The initial CBC was significant for hemoglobin of 9.2 g/dL, leukocytosis of 36 790 per microliter, and thrombocytosis of 625 000 per microliter.
Serum calcium was elevated at 13.1 mg/dL.
BUN and creatinine were within normal limits.
Hepatic function was within normal limits.
A pelvic exam revealed a fungating vaginal mass.
The patient underwent biopsies of the endometrium and the vaginal mass, which revealed a high-grade tumor with predominantly oval-shaped cells.
Immunohistochemical staining was positive for vimentin, CD10, and cyclin D1, consistent with a diagnosis of high-grade endometrial stromal sarcoma (Figure 2).
The tumor was negative for ER, with rare cells positive for PR.
Although immunohistochemical staining for cytokeratins was negative, a biphasic component could not be entirely ruled out given the small size of the biopsy specimen relative to the tumor.
The patient’s Ca125 was markedly elevated at 1624 U/mL (nl ≤34).
Contrast CT chest revealed a right-sided pleural effusion but no suspicious nodules or lymphadenopathy.
The patient was deemed to have operable disease and was scheduled for debulking surgery.

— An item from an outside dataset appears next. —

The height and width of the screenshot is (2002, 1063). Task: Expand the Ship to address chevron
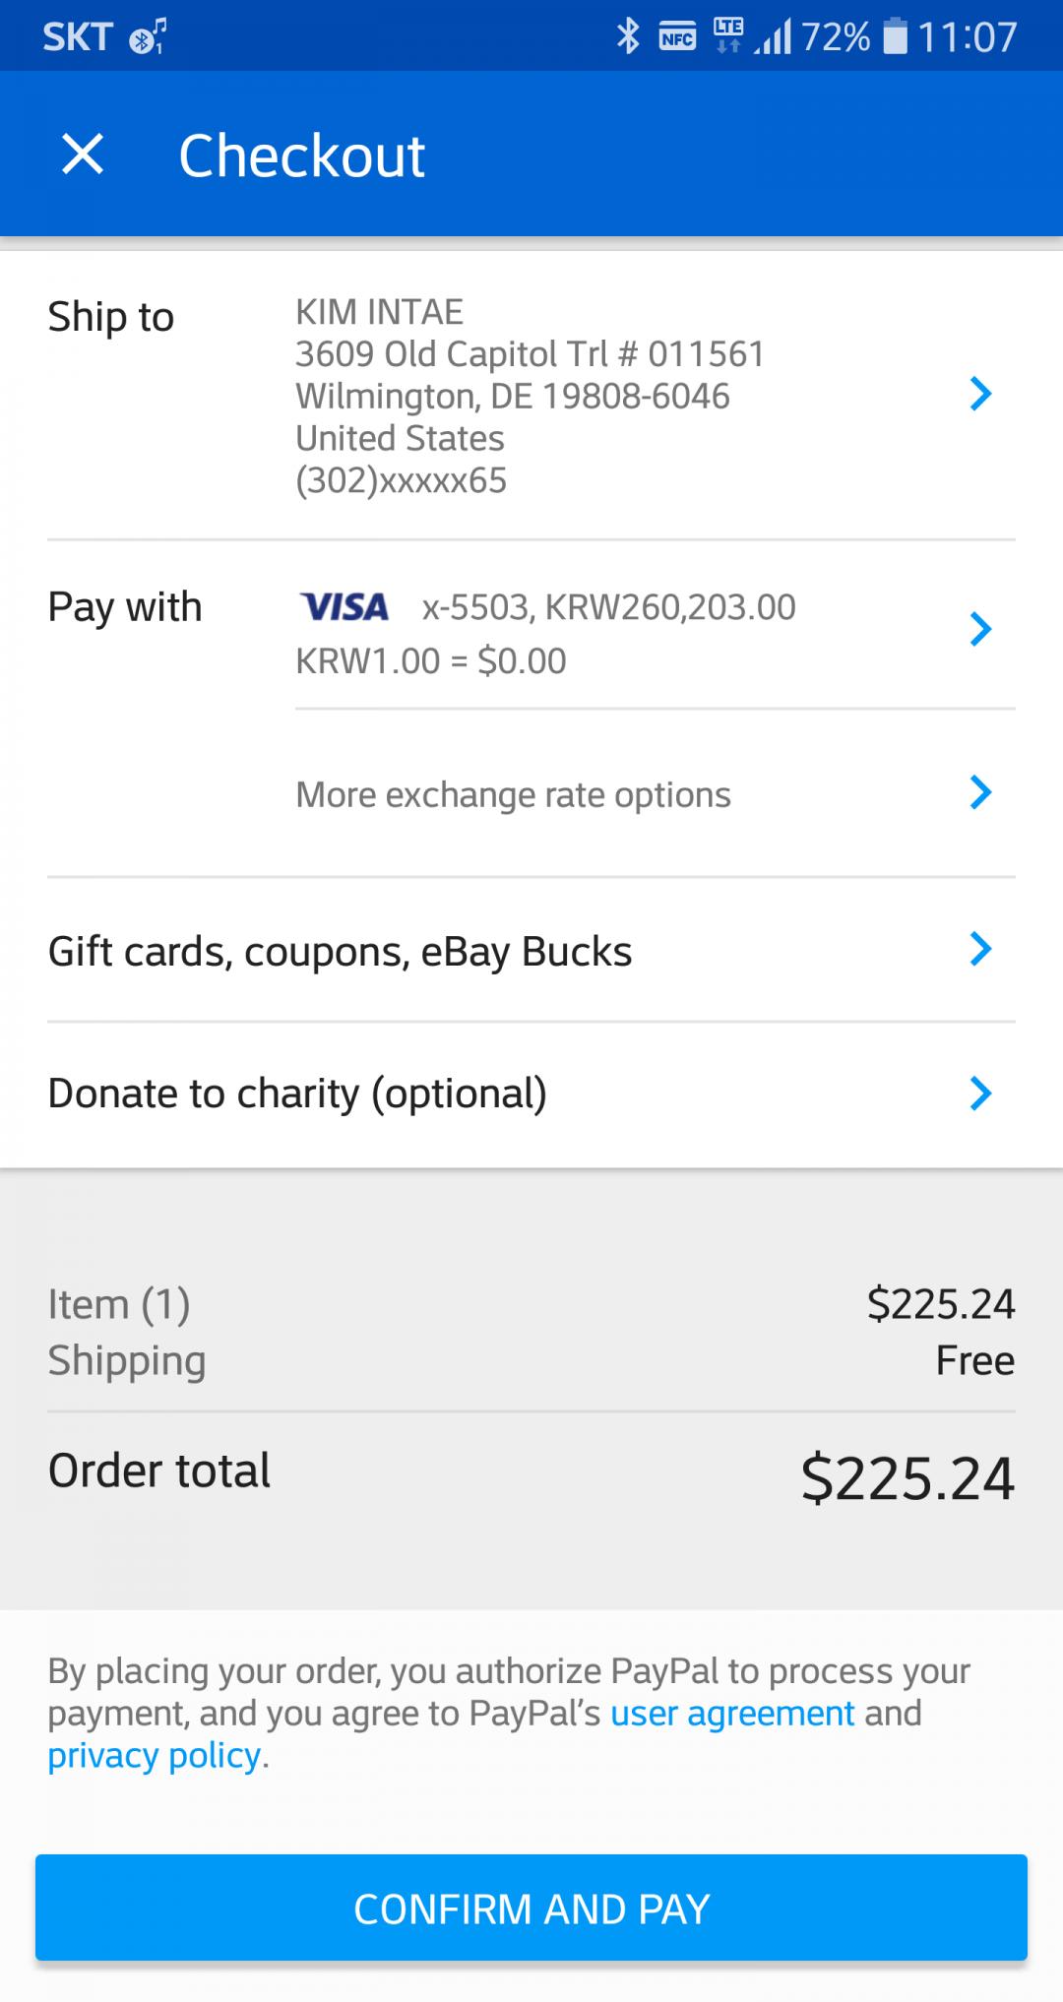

However, preoperative laboratory studies showed that her serum calcium had further increased to 19.2 mg/dL.
She had also developed evidence of acute kidney injury, with her BUN rising to 37 mg/dL and creatinine to 1.81 mg/dL.
On physical exam, she was noted to be lethargic, with dry mucous membranes.
The surgery was cancelled due to the patient’s medical instability.
Further workup revealed an elevated PTHrP of 301 pg/mL (nl 14–27), a depressed PTH level of 3 pg/mL (nl 15–65), and a depressed 25-OH vitamin D level of 16 ng/mL (nl 30–100), consistent with humoral hypercalcemia of malignancy.
The patient was treated with pamidronate, calcitonin, and intravenous fluids.
She eventually required temporary hemodialysis and denosumab for refractory hypercalcemia.
The patient improved with regard to her electrolyte abnormalities.
Given the extent of her disease, she was planned for neoadjuvant chemotherapy followed by surgery if a good response was achieved.
She was started on a regimen of carboplatin and paclitaxel, which she received for 3 cycles.
She also had palliative radiation to the uterus to control bleeding.
However, her disease failed to respond significantly to chemotherapy, and she ultimately died from complications of malignancy.